Hell broke loose when the second oil shock occurred in 1979. The oil import bills of developing countries suddenly increased. The cost of industrial goods imports rose very high. Economic stabilization policies in the advanced countries caused a big increase in interest rates. Export prices of primary commodities declined precipitously. Foreign exchange earnings vanished. The accumulated debts and the debt service payment obligations got out of control.

As a result, from 1970 to 1992, the external debt of developing countries increased by more than 2,000%, and the total debt service payments increased by 1,530%. The World Bank identified 16 severely indebted countries, most of them in Latin America.

Worse still, a large portion of the debts were owed to private lenders at variable rates, which pushed the borrowing countries to the edge of default. The indebted countries became no longer bankable in the capital market. Private lending finally dried up.

Confronted with high inflation, severe budgetary and trade deficits as well as mounting external debts, the debtor countries had no choice but to renegotiate their loans with the private lenders. However, there was a catch. They had to deal with the IMF first before their debts were refinanced or deferred by a consortium of international banks.
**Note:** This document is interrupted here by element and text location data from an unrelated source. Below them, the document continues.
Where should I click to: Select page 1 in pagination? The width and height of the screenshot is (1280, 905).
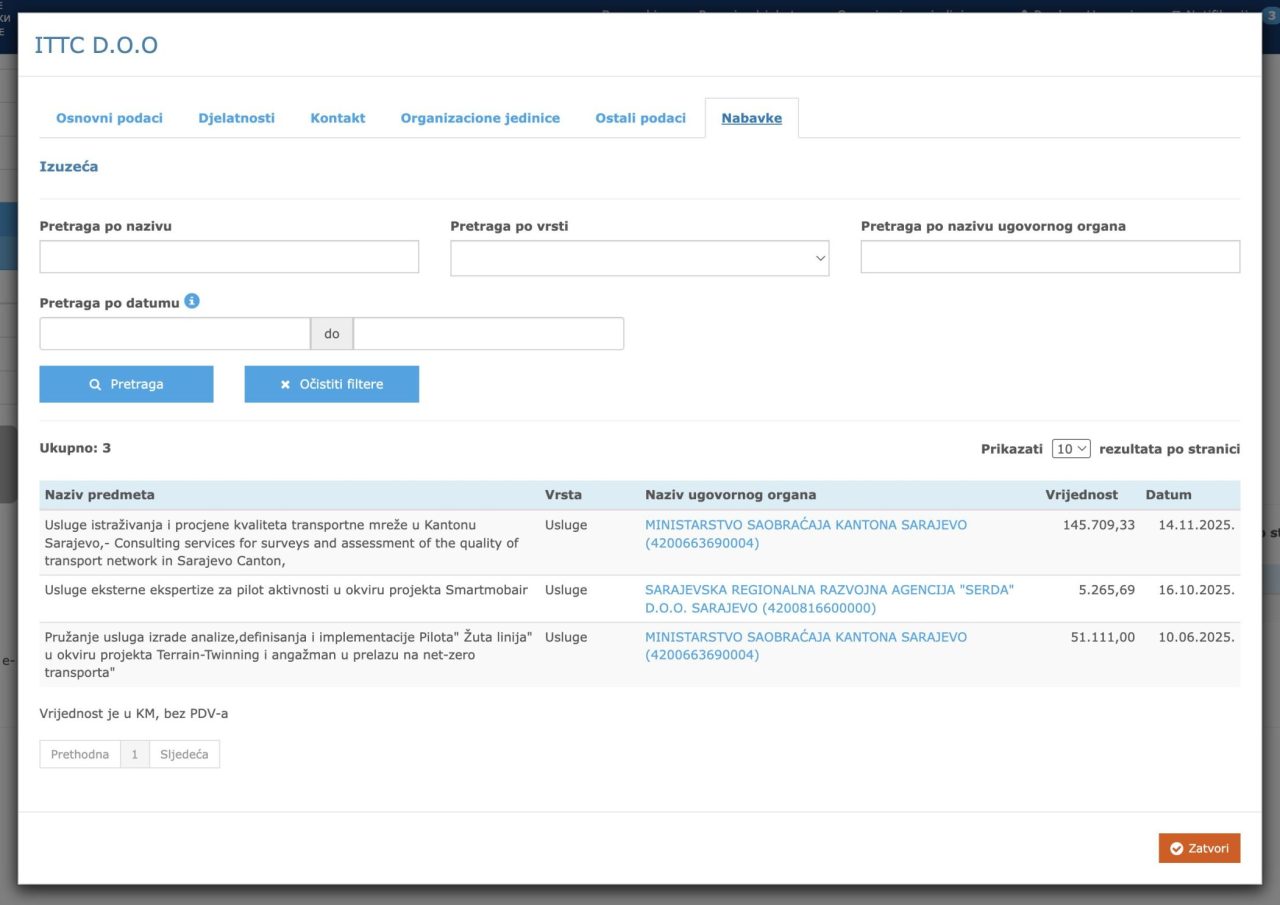point(135,754)
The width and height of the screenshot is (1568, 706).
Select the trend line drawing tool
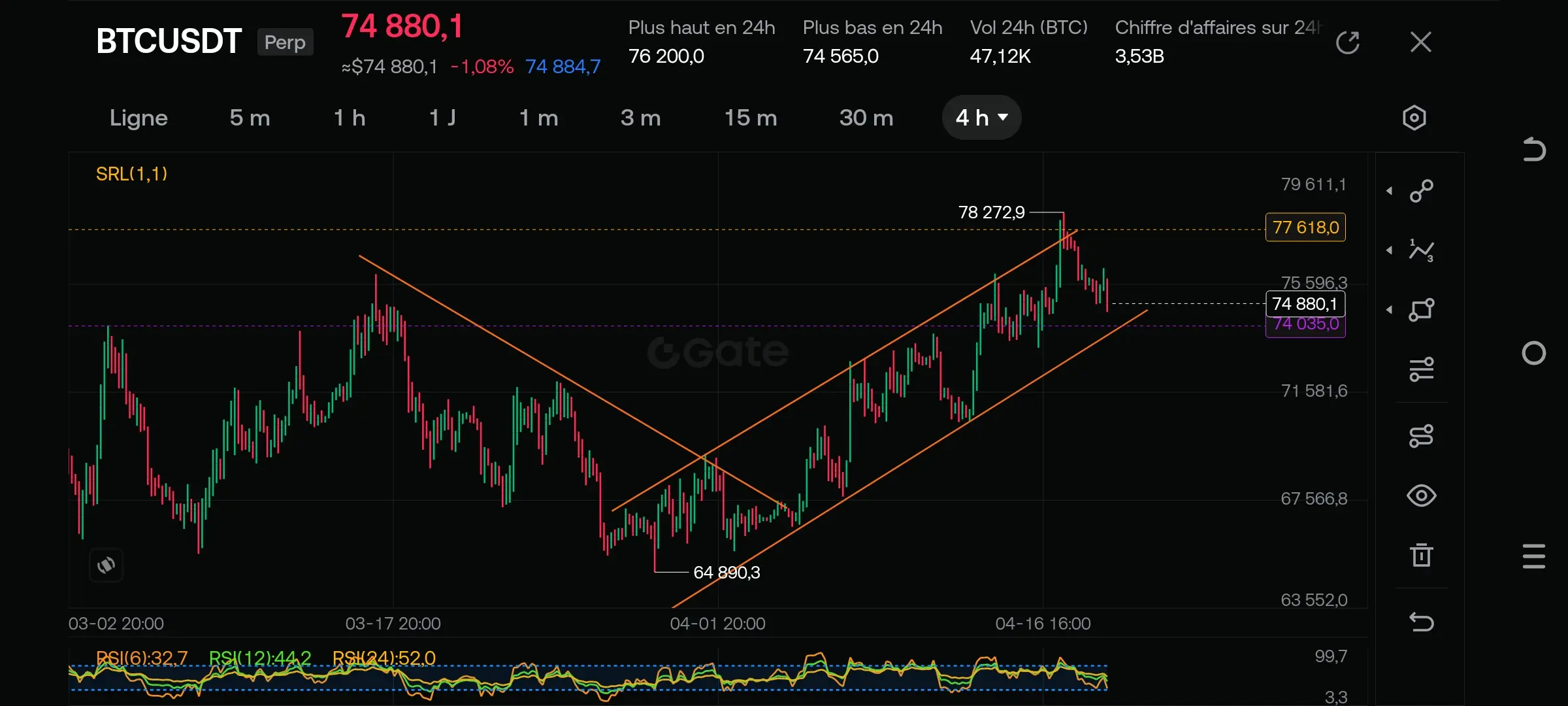1422,191
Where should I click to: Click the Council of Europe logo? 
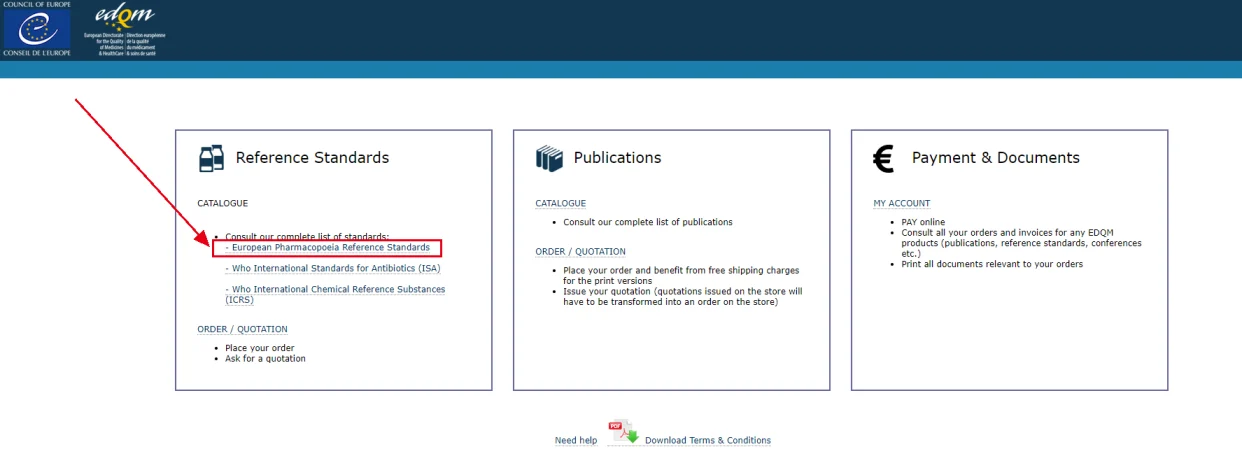coord(37,29)
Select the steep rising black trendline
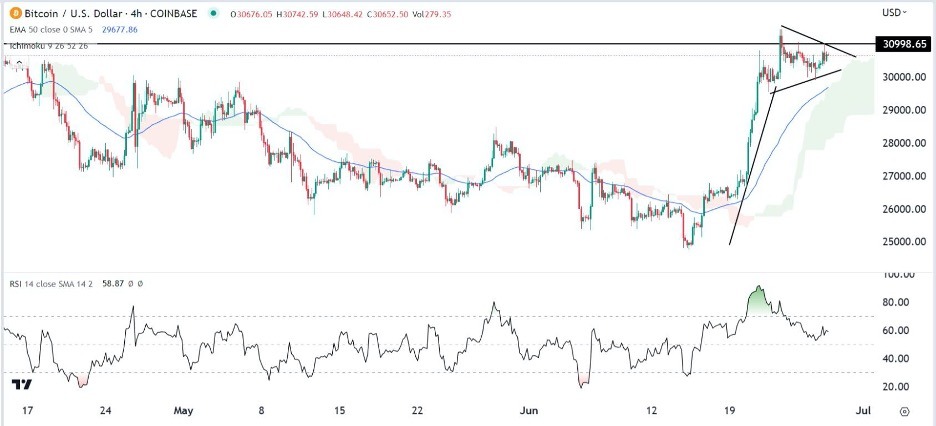The height and width of the screenshot is (426, 936). coord(752,166)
The IMF then imposed its SAP conditionality on the deficit countries to force them to take the steps necessary to reduce their payments deficits and earn sufficient foreign exchange to pay back their loans. Thus, they had to devalue their official exchange rates, abolish or liberalize foreign exchange controls, introduce anti-inflationary programs and adopt a free trade policy.
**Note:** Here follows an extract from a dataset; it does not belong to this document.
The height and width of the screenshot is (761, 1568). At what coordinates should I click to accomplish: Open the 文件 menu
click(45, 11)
However, the SAP did not produce successful results in all cases. It was very painful for many poor countries, especially for those in Africa. Furthermore, the SAP did not end the debt trap.

Ethiopia is a case in point. Since 1992, Ethiopia has devalued its currency several times and taken other SAP measures. Yet, Ethiopia’s payments deficits have worsened and international borrowing has increased rapidly.
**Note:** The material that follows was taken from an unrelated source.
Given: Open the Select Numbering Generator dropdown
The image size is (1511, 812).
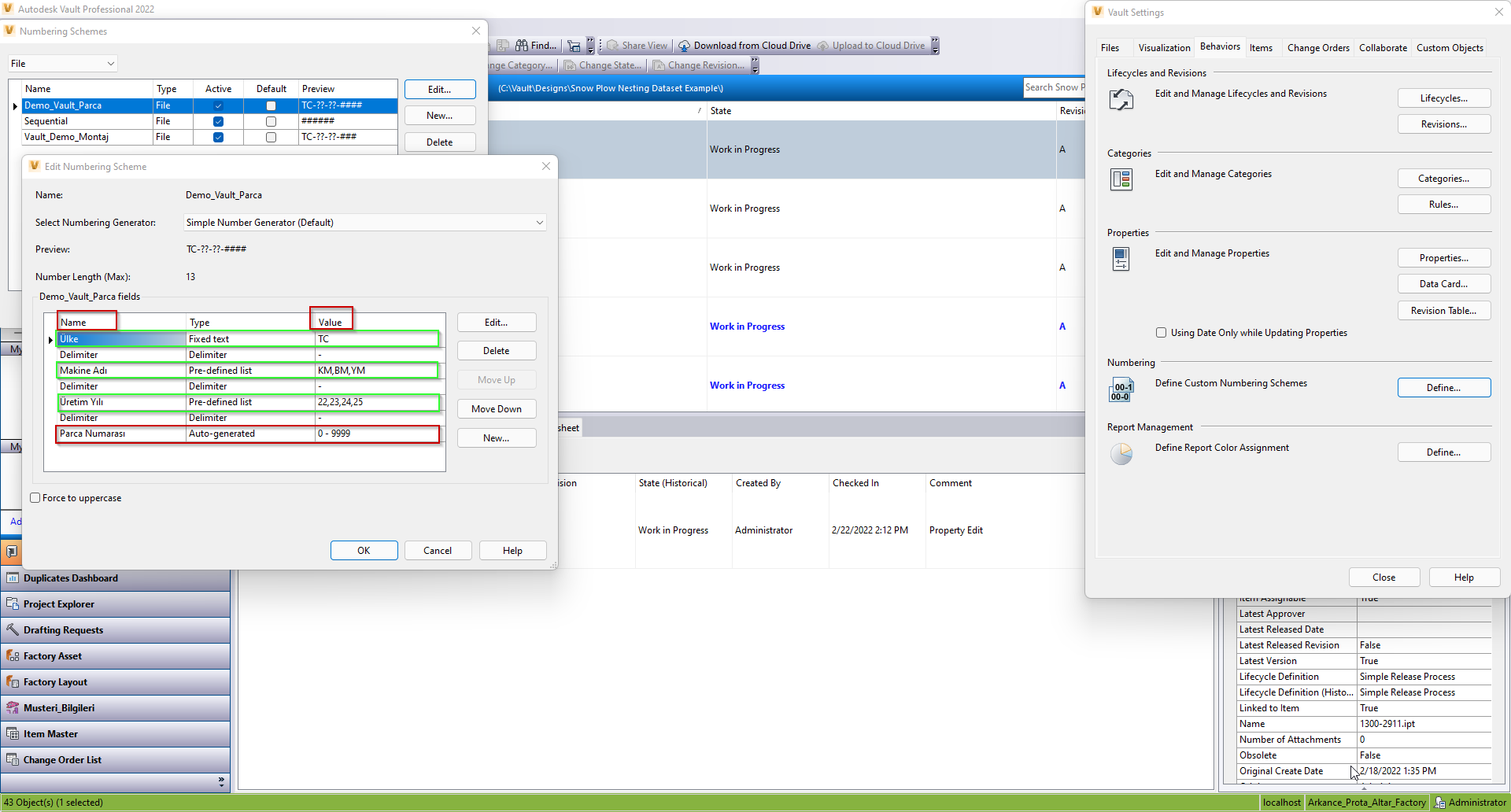Looking at the screenshot, I should (540, 223).
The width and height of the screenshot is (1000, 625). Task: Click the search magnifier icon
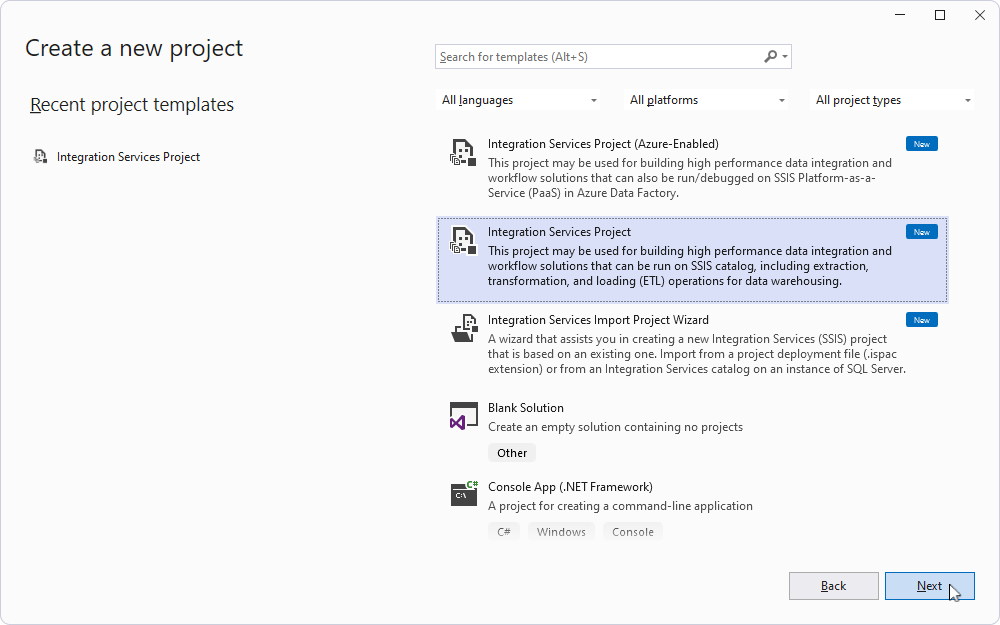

How can then Ethiopia escape the confines of the debt trap? The answer is that the government has to shift course from an internationally-dependent growth to domestically-based economic development plan.

Thus, in order to embark on an independent development plan, it has to be recognized first that agriculture is where everything begins in Ethiopia. Ethiopia’s potential surplus for food and industrialization lies in earnings from its agricultural sector.

But, the majority of the population still relies on small-scale, low capital, subsistence farming for its survival. Unfortunately, Ethiopia has taken a long time as a subsistence economy. This has to end through capitalization of agriculture.

Peasants still work with little or no capital and even less incentive to spur them to greater productivity. The country still practices archaic systems of commons and government land monopoly. All these are major impediments to the flow of capital into agriculture.

A subsistence system does not have a buffer against starvation and famine in critical times. Starvation and the threat of famine are all too real in Ethiopia. These can be avoided only through capitalization of agriculture.

The capitalization process requires implementing land reform that can give peasants private ownership of land. This will enable them to own the land they work, invest in agricultural improvements and raise their incomes and social status.

However, one cannot expect hungry peasants to undertake the capitalization process voluntarily. Thus, land privatization will help attract domestic and foreign entrepreneurs to invest in agriculture.

Ethiopia is a food deficit country. Therefore, it has to develop its agricultural potential to feed its rapidly growing population and acquire the earnings needed for industrialization.

The present policy of modern infrastructure development and massive international borrowing does not focus on present-day facts of Ethiopia. It is simply increasing Ethiopia’s debt obligations and impoverishing the population further. Real growth occurs when a government gives its people priority.